Eureka moment in density measurement development offers cost savings and safer operations

The road towards non-nuclear production meter

Kris Zych
Kris Zych
28 June 2021

In our last innovation blog about ‘Production Measurement’, we explained Royal IHC’s development of technology for the non-radioactive density measurement of dredging slurries to enable a greener, safer and more sustainable measurement solution. 

It works by inducing harmless radio waves inside the slurry pipeline to measure the density. This technology was eventually introduced as a new product – the radio frequency (RF) density transmitter – which has since been installed onboard multiple dredging vessels.  

To get the dredging production indication onboard, the density meter must be supplemented with a slurry velocity meter. Therefore, two measurement pipes are required to be fitted in the dredging system. The next step in the development of the RF density meter is to integrate the RF density measurement pipe with the velocity measurement pipe into one integrated measurement pipe. This results in a combined non-radioactive production measurement unit.

This integration has several advantages, including saving precious space onboard. Additionally, having one integrated production measurement unit saves engineering, installation and commissioning costs.
With these advantages in mind, we were extremely motivated to start with this innovation, and high levels of motivation and perseverance were certainly necessary, given the technical challenges we had to solve.

Challenges ahead

One might think that you can take a velocity meter and cut out the flanges where the antennas are placed for RF density measurement – in the same way as a standalone RF meter is constructed. In reality this is far from true, first and foremost because the measurement principle of velocity meter is very fragile and prohibits severe modifications. 

The velocity meter relies on measuring a faint voltage, induced by a magnetic field generated by electromagnets. The inside of the pipe must be fully insulated and no additional structures should be introduced, as it would disturb the voltage. Also, from a practical point of view it was decided that the modifications needed to the velocity meter itself should be minimised. 

On the other hand, a quirk of radio-wave engineering is that the insulation layer on the inside of the velocity meter will disturb and block the RF waves needed for the density measurement. We hence come to the question of how to generate the RF waves inside the velocity meter while keeping  the latter almost unchanged. 


Testing and breakthrough

When it comes to experiments, we have a professional soil and hydraulic transportation laboratory at our disposal in Kinderdijk. With the team’s help and hardware knowledge, we used the available pump circuit to create a controlled stream of slurry through our first small-scale prototype. 

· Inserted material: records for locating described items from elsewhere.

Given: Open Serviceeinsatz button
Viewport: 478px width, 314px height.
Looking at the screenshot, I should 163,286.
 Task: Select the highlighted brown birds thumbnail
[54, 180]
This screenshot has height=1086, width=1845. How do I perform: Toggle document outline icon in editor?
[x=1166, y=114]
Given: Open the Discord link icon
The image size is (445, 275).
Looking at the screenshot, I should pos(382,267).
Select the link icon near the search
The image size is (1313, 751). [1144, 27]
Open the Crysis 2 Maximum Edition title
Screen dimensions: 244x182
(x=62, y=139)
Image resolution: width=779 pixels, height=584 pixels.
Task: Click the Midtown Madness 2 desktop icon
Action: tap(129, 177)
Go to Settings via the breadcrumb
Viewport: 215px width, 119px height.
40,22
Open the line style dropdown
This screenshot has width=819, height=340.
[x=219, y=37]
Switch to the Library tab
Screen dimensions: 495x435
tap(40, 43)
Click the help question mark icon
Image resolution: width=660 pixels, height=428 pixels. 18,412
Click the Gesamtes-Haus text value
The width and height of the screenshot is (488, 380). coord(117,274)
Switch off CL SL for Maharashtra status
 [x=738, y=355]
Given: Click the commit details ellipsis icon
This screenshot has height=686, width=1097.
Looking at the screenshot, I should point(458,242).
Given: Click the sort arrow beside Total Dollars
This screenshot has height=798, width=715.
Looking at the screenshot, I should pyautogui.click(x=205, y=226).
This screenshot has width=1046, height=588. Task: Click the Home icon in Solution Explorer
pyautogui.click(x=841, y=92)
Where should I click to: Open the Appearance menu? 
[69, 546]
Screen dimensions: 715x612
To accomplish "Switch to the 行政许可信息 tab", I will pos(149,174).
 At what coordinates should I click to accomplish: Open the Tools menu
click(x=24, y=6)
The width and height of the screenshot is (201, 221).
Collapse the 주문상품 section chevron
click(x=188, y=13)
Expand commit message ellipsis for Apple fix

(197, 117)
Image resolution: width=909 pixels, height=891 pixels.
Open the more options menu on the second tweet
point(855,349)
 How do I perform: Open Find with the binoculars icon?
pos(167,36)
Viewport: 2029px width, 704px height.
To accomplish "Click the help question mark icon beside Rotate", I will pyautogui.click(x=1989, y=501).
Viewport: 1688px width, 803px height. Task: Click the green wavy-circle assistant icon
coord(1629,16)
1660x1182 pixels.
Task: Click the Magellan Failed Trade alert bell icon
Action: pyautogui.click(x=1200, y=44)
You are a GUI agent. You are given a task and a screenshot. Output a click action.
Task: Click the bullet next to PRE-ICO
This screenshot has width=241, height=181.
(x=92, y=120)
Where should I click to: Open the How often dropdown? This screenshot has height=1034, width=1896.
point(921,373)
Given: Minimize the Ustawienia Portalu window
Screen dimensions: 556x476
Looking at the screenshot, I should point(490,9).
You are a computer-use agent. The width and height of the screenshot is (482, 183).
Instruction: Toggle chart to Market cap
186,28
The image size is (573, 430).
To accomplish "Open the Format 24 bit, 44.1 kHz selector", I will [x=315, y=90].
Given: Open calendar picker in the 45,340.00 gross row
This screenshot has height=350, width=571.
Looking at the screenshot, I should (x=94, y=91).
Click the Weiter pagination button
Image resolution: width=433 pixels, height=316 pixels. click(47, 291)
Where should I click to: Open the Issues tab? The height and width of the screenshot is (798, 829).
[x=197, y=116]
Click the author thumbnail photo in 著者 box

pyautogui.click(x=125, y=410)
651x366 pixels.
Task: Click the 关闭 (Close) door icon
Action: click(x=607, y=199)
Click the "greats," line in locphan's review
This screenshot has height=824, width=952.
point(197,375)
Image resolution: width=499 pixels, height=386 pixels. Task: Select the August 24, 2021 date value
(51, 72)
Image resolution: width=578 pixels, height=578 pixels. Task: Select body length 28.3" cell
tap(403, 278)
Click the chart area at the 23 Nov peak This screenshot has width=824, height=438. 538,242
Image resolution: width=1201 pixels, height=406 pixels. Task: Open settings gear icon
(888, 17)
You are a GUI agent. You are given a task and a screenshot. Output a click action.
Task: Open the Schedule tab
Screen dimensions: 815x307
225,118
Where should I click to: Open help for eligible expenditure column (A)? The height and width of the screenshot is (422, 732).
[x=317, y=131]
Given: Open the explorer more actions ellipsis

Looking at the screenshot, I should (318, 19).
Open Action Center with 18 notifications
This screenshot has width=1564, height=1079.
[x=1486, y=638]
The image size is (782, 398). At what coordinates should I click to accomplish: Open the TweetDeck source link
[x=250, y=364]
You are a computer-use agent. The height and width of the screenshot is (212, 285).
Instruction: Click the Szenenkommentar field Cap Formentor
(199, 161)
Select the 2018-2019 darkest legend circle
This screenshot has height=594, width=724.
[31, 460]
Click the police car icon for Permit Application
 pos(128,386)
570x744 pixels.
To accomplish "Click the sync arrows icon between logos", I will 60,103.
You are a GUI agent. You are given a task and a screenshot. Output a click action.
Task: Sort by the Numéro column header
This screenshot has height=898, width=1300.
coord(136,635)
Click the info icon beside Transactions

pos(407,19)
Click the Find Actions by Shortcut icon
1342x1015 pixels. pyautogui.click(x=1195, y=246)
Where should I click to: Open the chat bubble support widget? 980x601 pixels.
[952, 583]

The prototype was a scrapped velocity meter converted to integrate and test different RF concepts for measuring the density. It was while working on one of these concepts that we realised that the reinforcement ring at the flange, which protects the insulation layer from being damaged by sand abrasion, could be used as our RF antenna. 

This breakthrough opens another commercial opportunity, since velocity systems that are already operating in the field and equipped with such a ring, can be easily retrofitted to become a combined non-radioactive production measurement unit. This opens up a potential market of hundreds of units available for retrofitting.

Testingwiththe800mprototypePrototype testing

Increasingly efficient and sustainable operations

To test the retrofitting we took another scrapped velocity pipe, and modified it to become a prototype of 800mm diameter. This time we made a stationary setup made of two spool pieces, simulating density in a dredging pipeline. We repeated the tests in fresh and seawater. The first results were positive and confirm that it is possible to convert a standard velocity pipe into an integrated density-velocity measurement system. The next step will be testing the prototype onboard a real dredger.

We have now achieved the goal of making a first large-scale prototype, which brings several benefits for our customers. Firstly, the already mentioned savings of space and costs. Secondly, since the liner of the velocity pipe is intact, the combined meter provides the highest achievable wear protection, when the liner is made of alumina tiles. Thirdly, every customer with a velocity meter in operation can be offered an upgrade to integrate the RF density measurement.

As a parallel project, the signal conditioner (which is supplied to handle the velocity and density measurement) was also upgraded and featured additional diagnostic and connectivity functionalities. By ensuring that every vessel is supplied with the ability to execute remote diagnostics, we are preparing ourselves for the digital data-driven era in dredging.

Ultimately, this innovation will take our customers one step closer to more efficient operations, and above all, a more sustainable performance.